What to produce => The answer is every line in the data below that contains the word "Google".

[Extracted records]
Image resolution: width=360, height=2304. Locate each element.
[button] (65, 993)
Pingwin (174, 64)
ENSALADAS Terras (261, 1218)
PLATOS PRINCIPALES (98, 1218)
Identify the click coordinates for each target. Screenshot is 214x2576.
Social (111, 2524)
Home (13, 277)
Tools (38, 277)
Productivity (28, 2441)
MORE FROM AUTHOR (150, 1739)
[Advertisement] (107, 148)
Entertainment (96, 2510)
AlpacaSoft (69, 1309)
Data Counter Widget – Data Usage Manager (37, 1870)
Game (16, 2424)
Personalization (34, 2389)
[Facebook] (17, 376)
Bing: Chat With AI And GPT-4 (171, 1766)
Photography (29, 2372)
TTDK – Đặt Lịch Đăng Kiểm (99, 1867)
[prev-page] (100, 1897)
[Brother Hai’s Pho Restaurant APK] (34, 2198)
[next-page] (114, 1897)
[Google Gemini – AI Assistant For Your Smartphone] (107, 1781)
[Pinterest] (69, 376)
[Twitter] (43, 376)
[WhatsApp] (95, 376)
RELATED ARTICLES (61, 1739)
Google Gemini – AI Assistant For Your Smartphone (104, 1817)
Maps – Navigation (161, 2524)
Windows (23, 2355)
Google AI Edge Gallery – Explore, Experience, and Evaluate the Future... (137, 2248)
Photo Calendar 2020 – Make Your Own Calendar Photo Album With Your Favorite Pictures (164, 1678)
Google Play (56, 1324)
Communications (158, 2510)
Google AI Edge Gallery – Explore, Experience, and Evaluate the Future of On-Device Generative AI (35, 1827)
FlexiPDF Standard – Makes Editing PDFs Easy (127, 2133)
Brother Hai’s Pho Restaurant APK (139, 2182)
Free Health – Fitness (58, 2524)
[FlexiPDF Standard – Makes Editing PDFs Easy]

Finished task =>
[Google Gemini – AI Assistant For Your Smartphone] (107, 1781)
Google Gemini – AI Assistant For Your Smartphone (104, 1817)
Google AI Edge Gallery – Explore, Experience, and Evaluate the Future... (137, 2248)
Google Play (56, 1324)
Google AI Edge Gallery – Explore, Experience, and Evaluate the Future of On-Device Generative AI (35, 1827)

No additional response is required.